Text section:
- - - -
Tex-Mex Recipes
Texas Roadhouse Blooming Onion Sauce
Chef Mia's Texas Roadhouse blooming onion sauce copycat: creamy, tangy, horseradish-spiked dipping sauce in 5 minutes. Exact ratios plus easy variations.

Quick answer: Texas Roadhouse blooming onion sauce is a creamy, tangy, horseradish-spiked dipping sauce made from mayonnaise, sour cream, ketchup, prepared horseradish, cajun seasoning, and paprika. To make it, whisk a half cup of mayo with two tablespoons each of sour cream and ketchup, a tablespoon of horseradish, a teaspoon of cajun seasoning, and a half teaspoon of paprika, then chill it for about thirty minutes so the flavors meld. The result is the pinkish, peppery, slightly sweet dip the steakhouse serves in the center of its fried blooming onion. It takes about five minutes, needs no cooking, yields roughly one cup, and you can tune the horseradish up for sharper bite or add cayenne for more heat.
I have been chasing this sauce for years. The fried onion at the steakhouse is fun, but the cup of dip tucked in its center is the thing I actually crave. It is creamy and tangy with a horseradish kick that sneaks up on you, and once I cracked the ratio at home I stopped ordering the appetizer just to get the sauce. Now I keep a jar in my fridge most weeks.
This page is all about that dip, the bloomin onion sauce itself, not the onion. If you came here to learn how to cut and fry the actual blooming onion, I have a whole separate guide for the Texas Roadhouse cactus blossom. Here I am going deep on the sauce, the exact measurements, how to dial the heat and horseradish, and the dozen other things I dunk in it.
The best part is how forgiving it is. There is no cooking, no thermometer, no risk of curdling. You whisk six pantry staples in a bowl, let them sit, and you have a copycat blooming onion dipping sauce that tastes like the restaurant. Let me show you the formula I landed on and all the ways I bend it.

What Is Texas Roadhouse Blooming Onion Sauce
Texas Roadhouse blooming onion sauce is the creamy, pinkish dip that sits in the center of the fried onion appetizer. It is built on a mayonnaise base, brightened with sour cream and ketchup, then spiked with prepared horseradish and a cajun-leaning spice blend. The flavor is tangy and a little sweet up front, with a horseradish warmth that builds on the back end. It is the part of the appetizer most people remember.
If you have had the classic blooming onion dipping sauce at other steakhouses, this is a close cousin. The family of sauces all share that mayo-horseradish-ketchup foundation, but the exact balance and the cajun seasoning are what give this copycat its steakhouse character. It is sometimes spelled bloomin onion sauce, and people search for it under both names.
- - - -
Requirement A: Decide whether each statement below agrees with the blooming onion sauce text, answering yes or no and quoting the words of the text that decide it: (i) the sauce requires no cooking; (ii) the recipe makes roughly two cups; (iii) the sauce should be chilled for about thirty minutes.

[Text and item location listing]
- - - -
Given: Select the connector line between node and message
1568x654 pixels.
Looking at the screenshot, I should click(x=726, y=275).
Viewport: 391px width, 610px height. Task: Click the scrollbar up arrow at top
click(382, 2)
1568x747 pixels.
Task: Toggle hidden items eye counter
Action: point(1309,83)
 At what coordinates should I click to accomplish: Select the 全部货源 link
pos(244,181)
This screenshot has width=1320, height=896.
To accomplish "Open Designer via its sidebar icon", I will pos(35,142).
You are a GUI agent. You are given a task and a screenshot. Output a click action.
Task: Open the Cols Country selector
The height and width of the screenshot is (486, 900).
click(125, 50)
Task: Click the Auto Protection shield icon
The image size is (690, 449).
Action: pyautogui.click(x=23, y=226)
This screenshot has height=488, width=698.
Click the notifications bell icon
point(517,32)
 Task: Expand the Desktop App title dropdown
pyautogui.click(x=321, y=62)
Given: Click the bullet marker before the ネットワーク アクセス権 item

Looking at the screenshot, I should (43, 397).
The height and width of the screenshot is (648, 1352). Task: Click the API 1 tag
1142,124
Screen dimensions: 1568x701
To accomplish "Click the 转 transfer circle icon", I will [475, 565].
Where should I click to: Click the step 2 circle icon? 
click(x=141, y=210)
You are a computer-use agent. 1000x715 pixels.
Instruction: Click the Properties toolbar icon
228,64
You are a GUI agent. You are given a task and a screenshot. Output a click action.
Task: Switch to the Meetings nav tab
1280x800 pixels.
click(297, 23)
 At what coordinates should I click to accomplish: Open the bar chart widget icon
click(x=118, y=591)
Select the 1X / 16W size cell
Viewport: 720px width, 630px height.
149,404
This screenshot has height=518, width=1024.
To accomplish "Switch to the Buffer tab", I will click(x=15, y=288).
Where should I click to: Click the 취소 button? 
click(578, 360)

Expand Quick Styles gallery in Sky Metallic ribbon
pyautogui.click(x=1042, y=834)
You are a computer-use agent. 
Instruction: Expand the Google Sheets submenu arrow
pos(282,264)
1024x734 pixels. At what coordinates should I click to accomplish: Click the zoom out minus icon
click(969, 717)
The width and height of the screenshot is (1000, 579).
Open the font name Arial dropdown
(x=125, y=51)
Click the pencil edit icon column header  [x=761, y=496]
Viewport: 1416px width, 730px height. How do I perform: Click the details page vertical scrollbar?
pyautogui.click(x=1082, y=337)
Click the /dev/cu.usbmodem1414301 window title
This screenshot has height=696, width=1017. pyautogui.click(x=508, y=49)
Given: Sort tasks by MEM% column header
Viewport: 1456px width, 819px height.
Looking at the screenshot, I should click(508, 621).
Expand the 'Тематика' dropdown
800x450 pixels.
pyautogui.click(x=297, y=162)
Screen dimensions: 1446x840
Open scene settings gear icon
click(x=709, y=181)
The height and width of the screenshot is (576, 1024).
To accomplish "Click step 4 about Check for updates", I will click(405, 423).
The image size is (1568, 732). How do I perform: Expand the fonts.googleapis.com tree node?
- - - -
Requirement B: Return unchanged the part of the listing that opens with the line containing "At what coordinates should I click to accomplish: Select" and closes with the line containing "Click the pencil", including both of those lines.

Exercise answer A:
(i) Yes: "needs no cooking"
(ii) No: "yields roughly one cup"
(iii) Yes: "then chill it for about thirty minutes so the flavors meld"

Exercise answer B:
 At what coordinates should I click to accomplish: Select the 全部货源 link
pos(244,181)
This screenshot has width=1320, height=896.
To accomplish "Open Designer via its sidebar icon", I will pos(35,142).
You are a GUI agent. You are given a task and a screenshot. Output a click action.
Task: Open the Cols Country selector
The height and width of the screenshot is (486, 900).
click(125, 50)
Task: Click the Auto Protection shield icon
The image size is (690, 449).
Action: pyautogui.click(x=23, y=226)
This screenshot has height=488, width=698.
Click the notifications bell icon
point(517,32)
 Task: Expand the Desktop App title dropdown
pyautogui.click(x=321, y=62)
Given: Click the bullet marker before the ネットワーク アクセス権 item

Looking at the screenshot, I should (43, 397).
The height and width of the screenshot is (648, 1352). Task: Click the API 1 tag
1142,124
Screen dimensions: 1568x701
To accomplish "Click the 转 transfer circle icon", I will [475, 565].
Where should I click to: Click the step 2 circle icon? 
click(x=141, y=210)
You are a computer-use agent. 1000x715 pixels.
Instruction: Click the Properties toolbar icon
228,64
You are a GUI agent. You are given a task and a screenshot. Output a click action.
Task: Switch to the Meetings nav tab
1280x800 pixels.
click(297, 23)
 At what coordinates should I click to accomplish: Open the bar chart widget icon
click(x=118, y=591)
Select the 1X / 16W size cell
Viewport: 720px width, 630px height.
149,404
This screenshot has height=518, width=1024.
To accomplish "Switch to the Buffer tab", I will click(x=15, y=288).
Where should I click to: Click the 취소 button? 
click(578, 360)

Expand Quick Styles gallery in Sky Metallic ribbon
pyautogui.click(x=1042, y=834)
You are a computer-use agent. 
Instruction: Expand the Google Sheets submenu arrow
pos(282,264)
1024x734 pixels. At what coordinates should I click to accomplish: Click the zoom out minus icon
click(969, 717)
The width and height of the screenshot is (1000, 579).
Open the font name Arial dropdown
(x=125, y=51)
Click the pencil edit icon column header  [x=761, y=496]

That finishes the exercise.